What is required. The entries need to be copied exactly.
>>>>
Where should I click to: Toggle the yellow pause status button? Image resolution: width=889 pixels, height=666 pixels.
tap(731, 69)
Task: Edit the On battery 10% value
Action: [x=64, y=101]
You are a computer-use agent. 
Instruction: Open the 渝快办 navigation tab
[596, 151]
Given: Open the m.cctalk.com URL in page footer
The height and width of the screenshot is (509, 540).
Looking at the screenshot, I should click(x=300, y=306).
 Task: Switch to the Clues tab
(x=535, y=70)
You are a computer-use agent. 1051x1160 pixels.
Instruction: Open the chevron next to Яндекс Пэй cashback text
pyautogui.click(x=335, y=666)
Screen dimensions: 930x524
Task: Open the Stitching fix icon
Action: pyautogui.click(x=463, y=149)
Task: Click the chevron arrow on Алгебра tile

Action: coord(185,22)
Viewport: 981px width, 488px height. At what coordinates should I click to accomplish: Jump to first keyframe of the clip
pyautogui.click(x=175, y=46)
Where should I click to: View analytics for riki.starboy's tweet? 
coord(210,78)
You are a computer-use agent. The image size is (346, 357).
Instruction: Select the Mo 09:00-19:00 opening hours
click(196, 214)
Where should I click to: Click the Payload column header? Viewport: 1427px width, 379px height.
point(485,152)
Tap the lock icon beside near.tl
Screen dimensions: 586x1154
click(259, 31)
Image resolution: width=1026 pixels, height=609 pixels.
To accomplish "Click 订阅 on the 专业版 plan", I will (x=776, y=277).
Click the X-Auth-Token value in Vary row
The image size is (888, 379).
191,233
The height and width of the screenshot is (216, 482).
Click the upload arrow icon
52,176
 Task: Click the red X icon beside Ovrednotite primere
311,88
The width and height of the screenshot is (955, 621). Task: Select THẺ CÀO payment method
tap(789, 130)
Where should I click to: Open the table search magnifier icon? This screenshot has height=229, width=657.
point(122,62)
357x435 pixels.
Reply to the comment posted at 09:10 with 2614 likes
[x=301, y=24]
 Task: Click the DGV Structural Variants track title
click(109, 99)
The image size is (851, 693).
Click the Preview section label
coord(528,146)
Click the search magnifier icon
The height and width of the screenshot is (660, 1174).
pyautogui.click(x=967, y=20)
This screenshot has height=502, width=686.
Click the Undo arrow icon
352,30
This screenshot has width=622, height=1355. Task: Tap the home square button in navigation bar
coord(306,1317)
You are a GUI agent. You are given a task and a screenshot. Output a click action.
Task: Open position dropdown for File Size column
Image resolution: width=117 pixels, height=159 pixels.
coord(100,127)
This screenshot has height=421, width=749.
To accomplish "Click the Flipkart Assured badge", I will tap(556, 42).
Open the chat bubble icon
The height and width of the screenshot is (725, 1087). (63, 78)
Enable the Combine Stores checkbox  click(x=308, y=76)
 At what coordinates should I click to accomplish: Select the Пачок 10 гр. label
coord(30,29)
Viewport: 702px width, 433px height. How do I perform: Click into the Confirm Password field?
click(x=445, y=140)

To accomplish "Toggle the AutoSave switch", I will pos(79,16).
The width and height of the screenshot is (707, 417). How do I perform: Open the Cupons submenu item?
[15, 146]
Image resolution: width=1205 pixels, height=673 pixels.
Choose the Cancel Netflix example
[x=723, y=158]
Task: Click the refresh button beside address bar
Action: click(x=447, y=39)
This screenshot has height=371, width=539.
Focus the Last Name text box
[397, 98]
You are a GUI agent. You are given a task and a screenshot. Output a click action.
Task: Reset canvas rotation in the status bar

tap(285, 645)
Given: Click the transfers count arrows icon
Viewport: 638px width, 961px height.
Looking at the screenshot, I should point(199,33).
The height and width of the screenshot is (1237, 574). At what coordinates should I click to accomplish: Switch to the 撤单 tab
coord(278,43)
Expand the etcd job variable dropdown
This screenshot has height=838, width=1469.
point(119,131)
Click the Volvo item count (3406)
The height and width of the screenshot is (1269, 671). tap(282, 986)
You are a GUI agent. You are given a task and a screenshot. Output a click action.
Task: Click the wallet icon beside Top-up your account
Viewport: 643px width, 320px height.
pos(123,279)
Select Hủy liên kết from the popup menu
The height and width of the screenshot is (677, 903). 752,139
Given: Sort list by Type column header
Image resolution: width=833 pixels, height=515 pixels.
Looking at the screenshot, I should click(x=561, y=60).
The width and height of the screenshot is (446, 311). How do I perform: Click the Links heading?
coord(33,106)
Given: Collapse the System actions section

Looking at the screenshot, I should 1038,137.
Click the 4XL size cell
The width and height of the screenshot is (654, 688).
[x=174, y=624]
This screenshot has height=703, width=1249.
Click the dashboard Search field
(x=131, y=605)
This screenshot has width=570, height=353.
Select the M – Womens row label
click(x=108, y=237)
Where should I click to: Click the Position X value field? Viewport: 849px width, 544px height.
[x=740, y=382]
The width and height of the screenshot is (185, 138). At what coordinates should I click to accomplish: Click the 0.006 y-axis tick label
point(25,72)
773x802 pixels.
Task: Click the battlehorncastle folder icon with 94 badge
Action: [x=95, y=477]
<<<<
Task answer.
Where should I click to: Toggle the yellow pause status button? Image resolution: width=889 pixels, height=666 pixels.
tap(731, 69)
Task: Edit the On battery 10% value
Action: [x=64, y=101]
You are a computer-use agent. 
Instruction: Open the 渝快办 navigation tab
[596, 151]
Given: Open the m.cctalk.com URL in page footer
The height and width of the screenshot is (509, 540).
Looking at the screenshot, I should click(x=300, y=306).
 Task: Switch to the Clues tab
(x=535, y=70)
You are a computer-use agent. 1051x1160 pixels.
Instruction: Open the chevron next to Яндекс Пэй cashback text
pyautogui.click(x=335, y=666)
Screen dimensions: 930x524
Task: Open the Stitching fix icon
Action: pyautogui.click(x=463, y=149)
Task: Click the chevron arrow on Алгебра tile

Action: coord(185,22)
Viewport: 981px width, 488px height. At what coordinates should I click to accomplish: Jump to first keyframe of the clip
pyautogui.click(x=175, y=46)
Where should I click to: View analytics for riki.starboy's tweet? 
coord(210,78)
You are a computer-use agent. The image size is (346, 357).
Instruction: Select the Mo 09:00-19:00 opening hours
click(196, 214)
Where should I click to: Click the Payload column header? Viewport: 1427px width, 379px height.
point(485,152)
Tap the lock icon beside near.tl
Screen dimensions: 586x1154
click(259, 31)
Image resolution: width=1026 pixels, height=609 pixels.
To accomplish "Click 订阅 on the 专业版 plan", I will (x=776, y=277).
Click the X-Auth-Token value in Vary row
The image size is (888, 379).
191,233
The height and width of the screenshot is (216, 482).
Click the upload arrow icon
52,176
 Task: Click the red X icon beside Ovrednotite primere
311,88
The width and height of the screenshot is (955, 621). Task: Select THẺ CÀO payment method
tap(789, 130)
Where should I click to: Open the table search magnifier icon? This screenshot has height=229, width=657.
point(122,62)
357x435 pixels.
Reply to the comment posted at 09:10 with 2614 likes
[x=301, y=24]
 Task: Click the DGV Structural Variants track title
click(109, 99)
The image size is (851, 693).
Click the Preview section label
coord(528,146)
Click the search magnifier icon
The height and width of the screenshot is (660, 1174).
pyautogui.click(x=967, y=20)
This screenshot has height=502, width=686.
Click the Undo arrow icon
352,30
This screenshot has width=622, height=1355. Task: Tap the home square button in navigation bar
coord(306,1317)
You are a GUI agent. You are given a task and a screenshot. Output a click action.
Task: Open position dropdown for File Size column
Image resolution: width=117 pixels, height=159 pixels.
coord(100,127)
This screenshot has height=421, width=749.
To accomplish "Click the Flipkart Assured badge", I will tap(556, 42).
Open the chat bubble icon
The height and width of the screenshot is (725, 1087). (63, 78)
Enable the Combine Stores checkbox  click(x=308, y=76)
 At what coordinates should I click to accomplish: Select the Пачок 10 гр. label
coord(30,29)
Viewport: 702px width, 433px height. How do I perform: Click into the Confirm Password field?
click(x=445, y=140)

To accomplish "Toggle the AutoSave switch", I will pos(79,16).
The width and height of the screenshot is (707, 417). How do I perform: Open the Cupons submenu item?
[15, 146]
Image resolution: width=1205 pixels, height=673 pixels.
Choose the Cancel Netflix example
[x=723, y=158]
Task: Click the refresh button beside address bar
Action: click(x=447, y=39)
This screenshot has height=371, width=539.
Focus the Last Name text box
[397, 98]
You are a GUI agent. You are given a task and a screenshot. Output a click action.
Task: Reset canvas rotation in the status bar

tap(285, 645)
Given: Click the transfers count arrows icon
Viewport: 638px width, 961px height.
Looking at the screenshot, I should point(199,33).
The height and width of the screenshot is (1237, 574). At what coordinates should I click to accomplish: Switch to the 撤单 tab
coord(278,43)
Expand the etcd job variable dropdown
This screenshot has height=838, width=1469.
point(119,131)
Click the Volvo item count (3406)
The height and width of the screenshot is (1269, 671). tap(282, 986)
You are a GUI agent. You are given a task and a screenshot. Output a click action.
Task: Click the wallet icon beside Top-up your account
Viewport: 643px width, 320px height.
pos(123,279)
Select Hủy liên kết from the popup menu
The height and width of the screenshot is (677, 903). 752,139
Given: Sort list by Type column header
Image resolution: width=833 pixels, height=515 pixels.
Looking at the screenshot, I should click(x=561, y=60).
The width and height of the screenshot is (446, 311). How do I perform: Click the Links heading?
coord(33,106)
Given: Collapse the System actions section

Looking at the screenshot, I should 1038,137.
Click the 4XL size cell
The width and height of the screenshot is (654, 688).
[x=174, y=624]
This screenshot has height=703, width=1249.
Click the dashboard Search field
(x=131, y=605)
This screenshot has width=570, height=353.
Select the M – Womens row label
click(x=108, y=237)
Where should I click to: Click the Position X value field? Viewport: 849px width, 544px height.
[x=740, y=382]
The width and height of the screenshot is (185, 138). At what coordinates should I click to accomplish: Click the 0.006 y-axis tick label
point(25,72)
773x802 pixels.
Task: Click the battlehorncastle folder icon with 94 badge
Action: [x=95, y=477]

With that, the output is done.